We would have to consult Stumpf’s original work to verify the quotation. Oddly, if it is based on experimentation similar to our own, it shows how far, in the view of the person quoting it, the attack is linked to the beginning of the sound.

12.8. EFFECT OF DYNAMIC ON THE PERCEPTION OF TIMBRES

The above experiments have helped us to reach a better understanding of the importance of attack as an element in the identification of instrumental timbre. Although we have been careful to note our findings, we should like at this point to summarize our conclusions. We observed, for example, that it was possible, by means of an exaggeratedly toned-down attack, to transform a piano sound (in the midregister) into a flute sound and that a vibraphone sound, with its natural beginning cut off, becomes unrecognizable. . . . In other words, at least for a certain type of sound, the ear deduces the elements necessary for identifying the instrument from the attack. We have seen that the same is almost true of “swelled” sustained sounds that are short or do not develop; conversely, the attack becomes secondary as an element in the identification of timbre when the sounds have dynamic or harmonic variations in the course of their duration (vibrato, for example), and this all the more so if these variations are numerous and unpredictable. We could, therefore, as a general rule, say that:

1. Every percussion-resonance type of sound has its characteristic timbre immediately from the moment of attack.

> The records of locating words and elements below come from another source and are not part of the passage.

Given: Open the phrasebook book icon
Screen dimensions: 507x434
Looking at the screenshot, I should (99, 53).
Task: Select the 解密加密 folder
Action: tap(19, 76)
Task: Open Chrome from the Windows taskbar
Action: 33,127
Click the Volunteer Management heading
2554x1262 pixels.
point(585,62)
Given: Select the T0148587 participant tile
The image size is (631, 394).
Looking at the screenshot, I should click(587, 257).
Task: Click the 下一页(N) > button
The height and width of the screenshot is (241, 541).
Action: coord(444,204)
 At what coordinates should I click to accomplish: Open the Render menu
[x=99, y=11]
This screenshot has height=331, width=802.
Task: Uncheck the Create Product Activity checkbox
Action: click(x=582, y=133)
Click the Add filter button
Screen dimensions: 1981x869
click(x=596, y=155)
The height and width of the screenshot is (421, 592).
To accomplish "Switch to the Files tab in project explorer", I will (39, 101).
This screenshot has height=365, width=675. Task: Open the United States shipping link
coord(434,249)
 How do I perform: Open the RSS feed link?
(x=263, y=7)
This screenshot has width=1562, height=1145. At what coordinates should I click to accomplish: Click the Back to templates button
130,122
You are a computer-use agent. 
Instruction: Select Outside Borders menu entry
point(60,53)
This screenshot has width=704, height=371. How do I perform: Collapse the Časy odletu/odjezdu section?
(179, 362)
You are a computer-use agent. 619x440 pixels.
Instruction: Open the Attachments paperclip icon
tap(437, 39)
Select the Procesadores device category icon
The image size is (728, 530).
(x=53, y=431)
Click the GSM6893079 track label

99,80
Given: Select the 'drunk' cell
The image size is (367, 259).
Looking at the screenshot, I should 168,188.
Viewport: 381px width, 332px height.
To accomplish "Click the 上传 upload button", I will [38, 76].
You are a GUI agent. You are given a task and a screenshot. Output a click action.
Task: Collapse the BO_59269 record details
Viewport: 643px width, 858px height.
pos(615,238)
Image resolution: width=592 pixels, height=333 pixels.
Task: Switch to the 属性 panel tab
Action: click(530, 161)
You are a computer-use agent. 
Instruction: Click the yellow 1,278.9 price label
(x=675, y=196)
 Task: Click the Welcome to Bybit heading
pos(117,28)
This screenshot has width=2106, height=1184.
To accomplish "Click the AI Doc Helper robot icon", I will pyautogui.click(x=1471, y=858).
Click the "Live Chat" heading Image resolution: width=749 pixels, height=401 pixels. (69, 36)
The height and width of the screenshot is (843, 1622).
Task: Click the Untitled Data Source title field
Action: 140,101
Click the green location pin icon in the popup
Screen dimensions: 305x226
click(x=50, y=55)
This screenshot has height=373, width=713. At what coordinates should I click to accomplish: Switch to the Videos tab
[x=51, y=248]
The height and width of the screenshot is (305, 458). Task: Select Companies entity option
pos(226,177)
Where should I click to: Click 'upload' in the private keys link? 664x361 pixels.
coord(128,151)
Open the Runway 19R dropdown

2. The timbre of every sustained sound with dynamic or harmonic variations will only be identified secondarily by its attack; the timbre will be the result of a perception that evolves throughout the duration of the sound.

We could also conflate these two statements into one: perceived timbre is a synthesis of the variations in harmonic content and dynamic development; in particular, it exists immediately from the first moment of the attack whenever the rest of the sound flows directly from this.